Top of Data for review

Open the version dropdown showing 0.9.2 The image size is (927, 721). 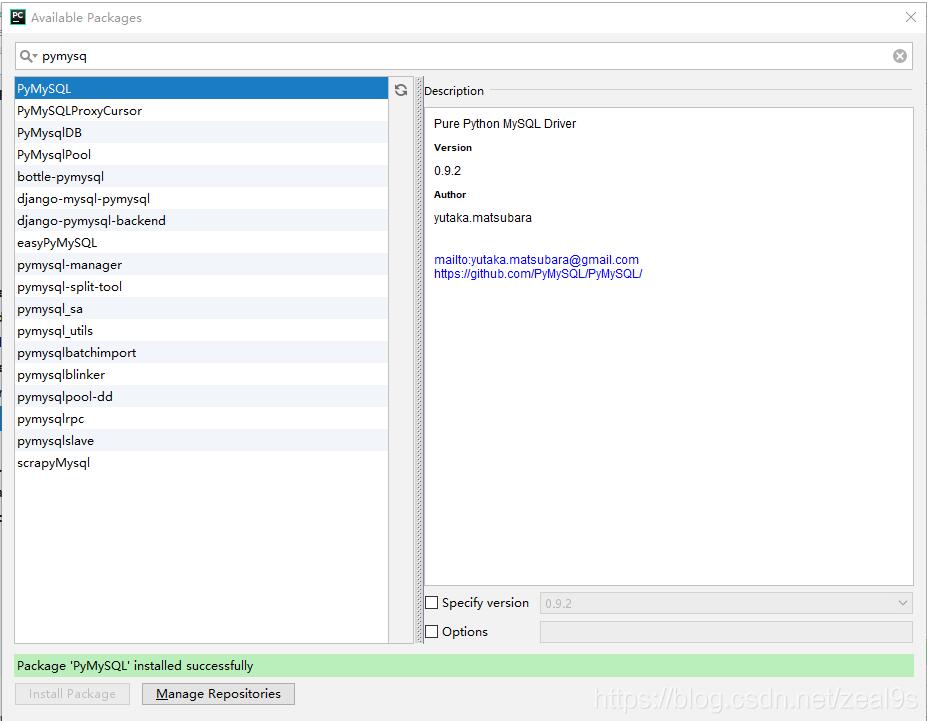(901, 602)
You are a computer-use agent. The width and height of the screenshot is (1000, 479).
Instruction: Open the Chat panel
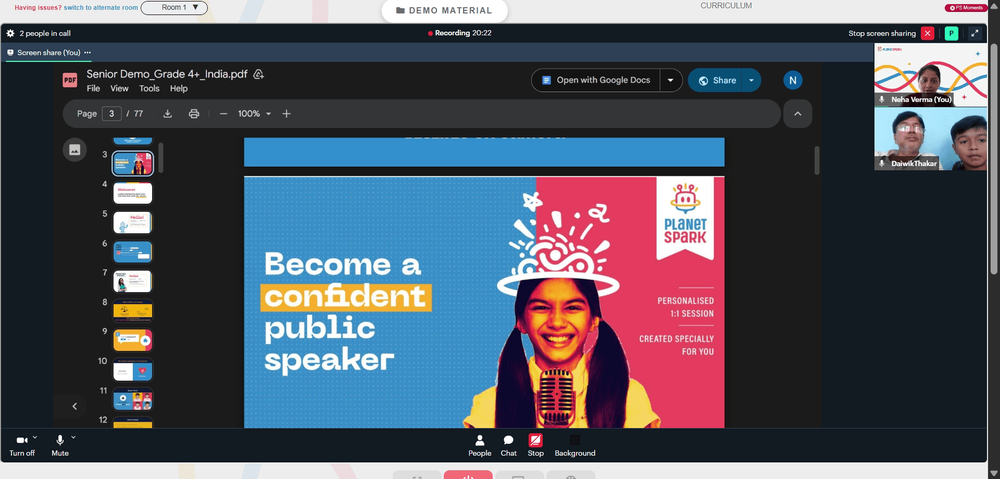point(508,446)
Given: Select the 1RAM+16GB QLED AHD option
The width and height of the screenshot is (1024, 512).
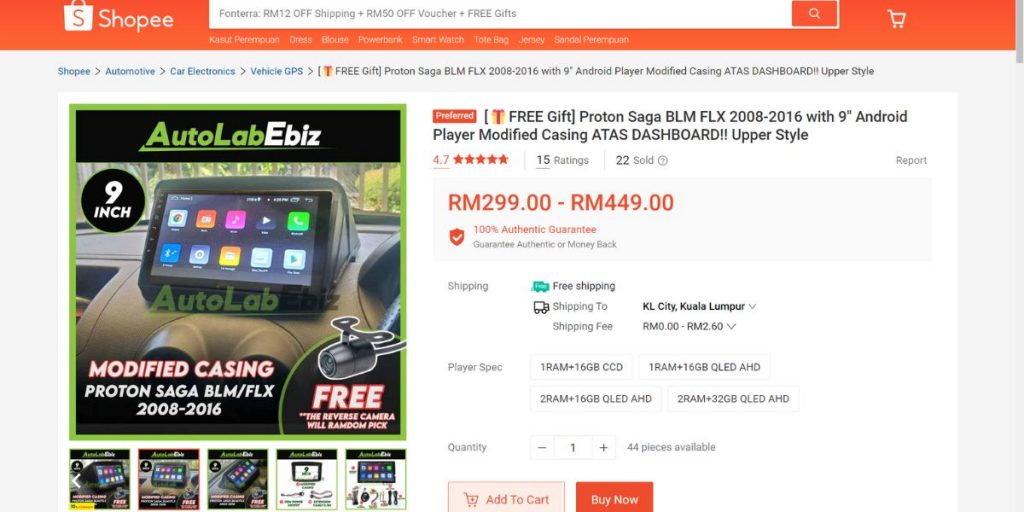Looking at the screenshot, I should click(x=704, y=367).
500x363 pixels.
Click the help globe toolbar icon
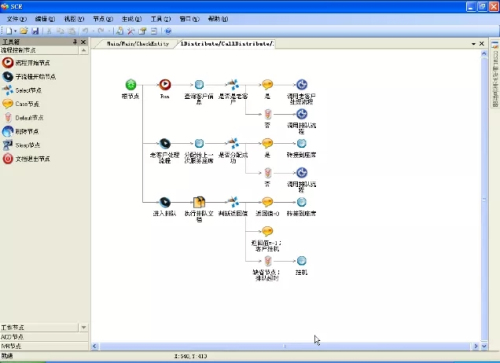click(168, 31)
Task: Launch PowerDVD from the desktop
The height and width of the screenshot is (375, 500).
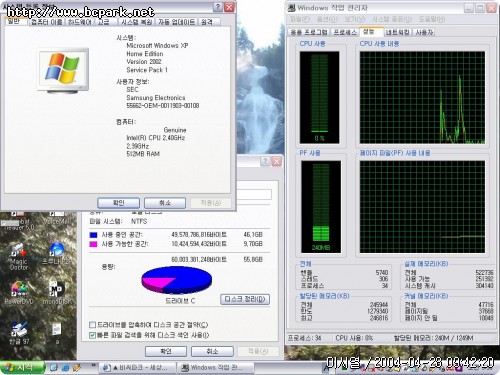Action: [x=19, y=292]
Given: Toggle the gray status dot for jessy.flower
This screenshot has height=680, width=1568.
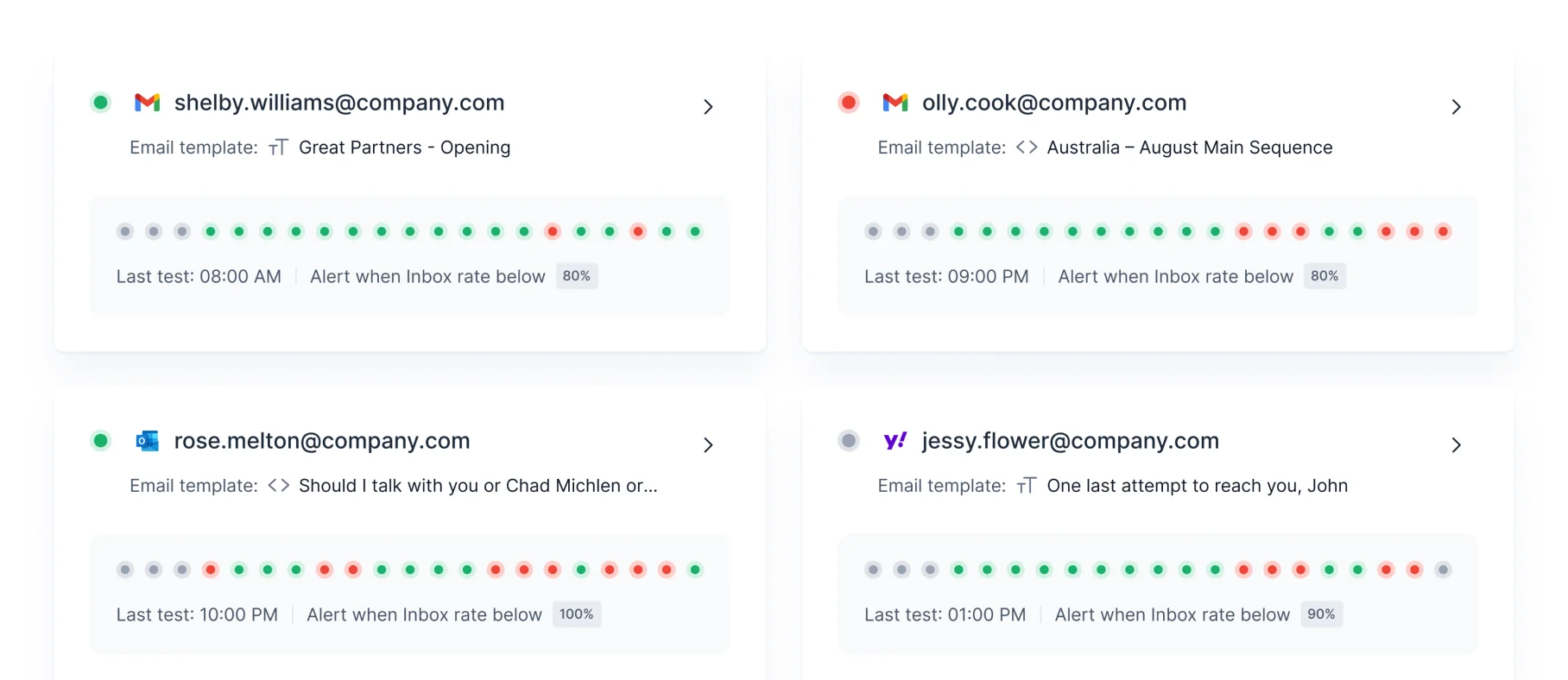Looking at the screenshot, I should coord(849,441).
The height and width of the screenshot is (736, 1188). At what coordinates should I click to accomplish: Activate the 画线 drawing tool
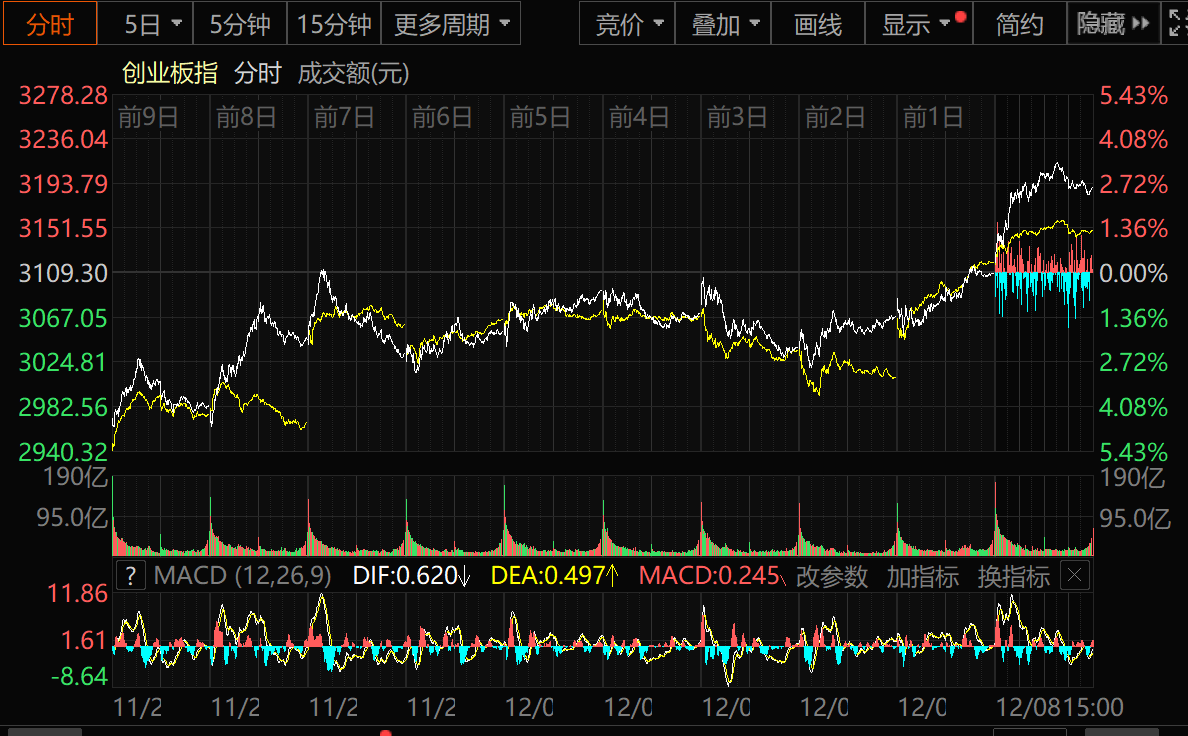coord(818,24)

Bottom of Data for review

• _What you have to do_
When you reach the line that contains "The height and width of the screenshot is (736, 1188).", start copying the listing word for word and stop only after its last line, without any pictures.

• _Answer for this exercise_
The height and width of the screenshot is (736, 1188). At what coordinates should I click to accomplish: Activate the 画线 drawing tool
coord(818,24)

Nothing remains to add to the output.